Chronique

Guillaume Belhomme

Eric Dolphy

Label / Distribution : Le Mot et le Reste

Voici un ouvrage simple et précis, indispensable pour mieux comprendre le parcours de ce musicien étonnant, Eric Dolphy, qui a contribué à faire éclater les cadres du jazz, en l’espace de six années seulement. Mort à trente six ans, en effet, ce type qui ne pensait qu’à la musique a réussi à rester terriblement actuel, comme tous les météores dont la course s’est brutalement interrompue. Mais à la différence de son ami Coltrane, avec qui il partageait une même conception de la musique, sa disparition n’a pas entraîné de culte, ni pléthore de disciples.

Si Jean-Louis Comolli et Jacques Réda ont consacré très vite à Dolphy des pages superbes et essentielles, ce grand musicien n’a pas fait l’objet de beaucoup d’études ou alors non traduites en français. C’est que sans doute quelque chose résistait, dans sa musique, quelque chose de double (qu’il pratique la flûte, le saxophone alto, la clarinette, ou la clarinette basse), voire de paradoxal. Car Dolphy semblait vouloir s’en tenir à la beauté classique, à la rigueur de la norme et de la raison, mais était aussi passionnément attiré par le dérèglement. N’écoutant que la musique en lui, il était joué plus qu’il ne jouait un double jeu.

C’est ce que révèle la biographie de Guillaume Belhomme en vingt-cinq petits chapitres aux titres anglais explicites, autant étapes d’un parcours musical trop bref, illustrées par les pochettes des albums correspondants. On se rend compte qu’il s’agit de « musique avant toute chose », de rencontres décisives qui résultent en une discographie particulièrement abondante. Et pourtant, on ne retient quand on évoque le cas Dolphy, que le formidable Out to Lunch [1].

Ses collaborations sont été fructueuses ; citons le quintette du percussionniste Chico Hamilton et par exemple « Nice Day », thème principal de Jazz on a Summer’s Day, film consacré au festival de Newport en juillet 58). Le travail avec Coltrane est essentiel avec les albums Africa/Brass, Ole, sans oublier les concerts à Paris en quintette (1961), ou les précieux témoignages de la télévision allemande Sudwestfunk (Impressions).

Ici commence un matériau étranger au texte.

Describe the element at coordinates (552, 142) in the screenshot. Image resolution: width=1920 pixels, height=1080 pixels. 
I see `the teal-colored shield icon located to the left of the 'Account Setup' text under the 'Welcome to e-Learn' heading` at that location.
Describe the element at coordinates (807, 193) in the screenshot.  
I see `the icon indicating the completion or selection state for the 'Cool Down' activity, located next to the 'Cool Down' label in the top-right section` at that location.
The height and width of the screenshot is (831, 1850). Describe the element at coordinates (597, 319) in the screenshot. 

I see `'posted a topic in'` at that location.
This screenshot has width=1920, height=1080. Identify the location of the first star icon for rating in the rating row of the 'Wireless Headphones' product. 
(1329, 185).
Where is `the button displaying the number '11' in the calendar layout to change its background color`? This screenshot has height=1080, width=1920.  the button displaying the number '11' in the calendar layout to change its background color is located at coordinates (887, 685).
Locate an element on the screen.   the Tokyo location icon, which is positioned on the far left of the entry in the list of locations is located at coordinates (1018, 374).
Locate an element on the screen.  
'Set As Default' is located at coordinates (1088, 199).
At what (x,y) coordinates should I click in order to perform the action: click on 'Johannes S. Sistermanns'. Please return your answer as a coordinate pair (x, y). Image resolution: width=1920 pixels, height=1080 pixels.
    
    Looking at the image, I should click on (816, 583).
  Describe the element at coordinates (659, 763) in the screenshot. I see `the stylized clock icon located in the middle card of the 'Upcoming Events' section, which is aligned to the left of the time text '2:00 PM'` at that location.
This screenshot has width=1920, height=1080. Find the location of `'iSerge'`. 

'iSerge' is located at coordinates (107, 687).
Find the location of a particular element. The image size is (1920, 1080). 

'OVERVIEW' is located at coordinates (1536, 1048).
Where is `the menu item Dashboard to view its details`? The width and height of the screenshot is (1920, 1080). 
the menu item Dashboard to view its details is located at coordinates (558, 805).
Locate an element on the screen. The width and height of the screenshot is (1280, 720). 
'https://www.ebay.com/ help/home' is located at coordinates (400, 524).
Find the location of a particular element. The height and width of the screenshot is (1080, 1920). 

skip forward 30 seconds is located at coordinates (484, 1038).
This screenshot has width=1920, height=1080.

Dolphy joue aussi avec Mal Waldron et Booker Little et, dès 1962, attiré par le travail de John Lewis et de Gunther Schuller, adeptes du « Third Stream », montre le désir de jouer des œuvres classiques comme le Concerto pour flûte de Mozart, preuve que tous les projets musicaux le passionnent. Prêt à de multiples expériences, il dirige par ailleurs diverses formations. L’impressionnant Mingus, qui l’avait accueilli dans sa troupe (Town Hall Concert), l’entraîne en février 1964 dans une tournée européenne. En dépit des supplications du contrebassiste, Dolphy ne rentrera pas en Amérique avec lui, espérant être plus libre sur le Vieux continent pour jouer sa musique. Malheureusement, il meurt très peu de temps après, à Berlin, des suites d‘un diabète mal soigné, le 29 juin 1964.

Formidable sideman, homme doux et sensible, discret dans la vie, presque jusqu’à l’effacement, il se sent néanmoins l’étoffe d’un leader, et ne s’exprime vraiment que dans la musique, même si quelque chose dans son jeu gêne le public de l’époque, encore peu préparé aux révolutions à venir : étaient-ce ses quarts de ton, imitant ces oiseaux qu’il admirait tellement, ou les fortes dissonances et autres écarts harmoniquesb ?

Sans doute, comme tous les très grands, était-il déjà ailleurs, incapable de s’intéresser aux questions de carrière, aux contingences matérielles. En cela, il rejoint d’autres grandes figures musicales, tels que Bix Beiderbecke ou Jimi Hendrix. Farouchement indépendant, celui que Jean-Louis Comolli qualifia de « passeur d’une rive à l’autre du jazz », occupe encore, près de quarante ans après sa mort, une place à part dans l’histoire du jazz. L’auteur, dans cette belle collection des éditions marseillaises Le mot et le reste, lui rend un hommage concentré qui ressemble au personnage par sa discrétion et son sérieux. Nullement hagiographique, mais au contraire pertinente, cette biographie éclaire le mystère de cet homme qui vivait en marge de son existence, détaché de tout sauf de la musique.